Cloud Computing Arrangements

The Company capitalizes implementation costs incurred in cloud computing arrangements that are service contracts. The short-term portion of deferred implementation costs is included in prepaid expenses in the consolidated balance sheets, which is the same line as the prepaid hosting fees, while the long-term portion of these deferred costs is included in other assets in the consolidated balance sheets. Capitalized costs are amortized on a straight-line basis over the term of the related hosting agreement, taking into consideration renewal options. Amortization expense is recorded within selling, general, and administrative expenses in the Company's consolidated statements of operations and comprehensive income, which is within the same line item as the related hosting fees. Unamortized deferred implementation costs were $3,758 and $2,075 as of December 31, 2025 and 2024, respectively, of which $943 and $592 was recorded in prepaid expenses for the respective years. The Company recorded amortization expense of $321, $218 and $16 for the years ended December 31, 2025, 2024 and 2023, respectively.

Leases

Lease assets and lease liabilities are recognized at the commencement of an arrangement where it is determined at inception that a lease exists. Lease assets represent the right to use an underlying asset for the lease term, and lease liabilities represent the obligation to make lease payments arising from the lease. These assets and liabilities are initially recognized based on the present value of lease payments over the lease term calculated using our incremental borrowing rate. Lease terms include options to extend or terminate the lease when it is reasonably certain that those options will be exercised.

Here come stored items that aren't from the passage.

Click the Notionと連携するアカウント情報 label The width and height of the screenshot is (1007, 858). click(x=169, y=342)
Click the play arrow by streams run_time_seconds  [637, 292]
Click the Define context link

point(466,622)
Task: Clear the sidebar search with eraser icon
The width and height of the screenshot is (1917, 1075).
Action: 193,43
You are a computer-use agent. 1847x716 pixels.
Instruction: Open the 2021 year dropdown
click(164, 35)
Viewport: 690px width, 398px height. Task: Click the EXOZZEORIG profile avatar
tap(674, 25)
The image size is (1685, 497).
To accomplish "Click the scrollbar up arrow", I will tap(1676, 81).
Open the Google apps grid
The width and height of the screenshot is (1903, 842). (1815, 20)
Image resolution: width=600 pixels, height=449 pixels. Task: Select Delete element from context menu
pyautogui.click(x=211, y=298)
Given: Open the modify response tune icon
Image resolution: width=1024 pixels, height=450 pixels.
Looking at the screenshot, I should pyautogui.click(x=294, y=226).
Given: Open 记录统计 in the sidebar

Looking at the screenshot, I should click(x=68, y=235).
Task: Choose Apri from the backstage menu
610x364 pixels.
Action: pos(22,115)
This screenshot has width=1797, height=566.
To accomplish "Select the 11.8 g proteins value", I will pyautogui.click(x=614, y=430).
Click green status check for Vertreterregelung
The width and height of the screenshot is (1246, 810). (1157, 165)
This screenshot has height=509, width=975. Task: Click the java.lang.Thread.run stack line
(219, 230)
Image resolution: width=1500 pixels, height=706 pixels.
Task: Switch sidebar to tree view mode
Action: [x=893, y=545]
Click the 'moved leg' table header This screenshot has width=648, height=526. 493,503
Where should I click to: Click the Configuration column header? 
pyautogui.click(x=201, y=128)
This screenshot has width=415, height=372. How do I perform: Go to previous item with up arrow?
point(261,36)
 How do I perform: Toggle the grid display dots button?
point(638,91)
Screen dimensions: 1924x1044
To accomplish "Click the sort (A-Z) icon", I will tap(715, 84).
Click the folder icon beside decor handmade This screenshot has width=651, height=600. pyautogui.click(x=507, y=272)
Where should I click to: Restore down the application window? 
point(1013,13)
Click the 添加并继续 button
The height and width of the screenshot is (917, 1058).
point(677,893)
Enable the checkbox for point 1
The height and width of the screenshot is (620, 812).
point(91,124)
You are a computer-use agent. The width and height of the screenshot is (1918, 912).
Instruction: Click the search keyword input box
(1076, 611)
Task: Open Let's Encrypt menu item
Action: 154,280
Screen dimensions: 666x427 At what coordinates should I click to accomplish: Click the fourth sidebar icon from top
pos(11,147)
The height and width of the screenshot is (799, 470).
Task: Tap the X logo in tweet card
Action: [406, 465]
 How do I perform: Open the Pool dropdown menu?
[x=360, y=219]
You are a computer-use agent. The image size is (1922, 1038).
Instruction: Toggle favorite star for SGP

Variable lease payments are generally expensed as incurred and include certain non-lease components, such as common area maintenance and other services provided by the lessor, and other charges such as utilities, insurance and property taxes included in the lease. Leases with an initial term of twelve months or less are not recorded on the balance sheet, and the expense for these short-term leases and for operating leases is recognized on a straight-line basis over the lease term. Non-lease components are excluded from the right-of-use (“ROU”) asset and lease liability present value computations. The Company’s lease agreements do not contain any material residual value guarantees or material restrictive covenants.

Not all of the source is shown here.